Please change "particular" to "specific" in the stretch of entries from the line containing "coordinates (306, 312)." through the line containing "tab-6: MACD is", and give back only those lines with nothing else altered.

=== Section Start ===

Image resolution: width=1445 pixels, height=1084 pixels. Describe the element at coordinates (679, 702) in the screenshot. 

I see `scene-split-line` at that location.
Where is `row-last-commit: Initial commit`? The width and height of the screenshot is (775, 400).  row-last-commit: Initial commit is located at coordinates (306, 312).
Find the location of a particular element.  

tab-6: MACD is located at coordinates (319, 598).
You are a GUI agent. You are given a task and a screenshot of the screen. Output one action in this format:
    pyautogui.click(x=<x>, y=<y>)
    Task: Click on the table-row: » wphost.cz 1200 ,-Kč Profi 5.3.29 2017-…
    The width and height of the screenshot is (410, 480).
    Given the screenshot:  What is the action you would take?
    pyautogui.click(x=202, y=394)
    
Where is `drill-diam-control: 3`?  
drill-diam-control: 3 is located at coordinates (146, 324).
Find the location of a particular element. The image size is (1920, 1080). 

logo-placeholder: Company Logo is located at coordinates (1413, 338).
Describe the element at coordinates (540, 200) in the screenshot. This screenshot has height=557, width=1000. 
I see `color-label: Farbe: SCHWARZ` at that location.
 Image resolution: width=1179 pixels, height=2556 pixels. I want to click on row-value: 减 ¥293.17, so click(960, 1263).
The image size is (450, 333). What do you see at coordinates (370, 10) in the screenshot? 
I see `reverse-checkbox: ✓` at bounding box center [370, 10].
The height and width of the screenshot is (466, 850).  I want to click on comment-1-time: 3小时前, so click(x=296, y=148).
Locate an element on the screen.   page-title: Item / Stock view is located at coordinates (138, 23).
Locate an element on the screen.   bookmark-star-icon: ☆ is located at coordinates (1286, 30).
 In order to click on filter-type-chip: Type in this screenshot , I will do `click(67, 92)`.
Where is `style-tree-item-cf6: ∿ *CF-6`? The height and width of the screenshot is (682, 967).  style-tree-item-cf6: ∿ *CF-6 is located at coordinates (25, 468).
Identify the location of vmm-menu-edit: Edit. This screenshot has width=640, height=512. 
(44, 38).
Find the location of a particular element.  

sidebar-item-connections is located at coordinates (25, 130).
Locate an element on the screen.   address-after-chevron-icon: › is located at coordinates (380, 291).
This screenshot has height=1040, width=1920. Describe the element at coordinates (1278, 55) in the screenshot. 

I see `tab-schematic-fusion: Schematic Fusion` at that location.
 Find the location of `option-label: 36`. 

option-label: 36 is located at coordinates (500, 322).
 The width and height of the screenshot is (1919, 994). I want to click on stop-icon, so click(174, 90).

=== Section End ===

#### [Finished task]
Where is `row-last-commit: Initial commit`? The width and height of the screenshot is (775, 400).  row-last-commit: Initial commit is located at coordinates (306, 312).
Find the location of a specific element.  

tab-6: MACD is located at coordinates (319, 598).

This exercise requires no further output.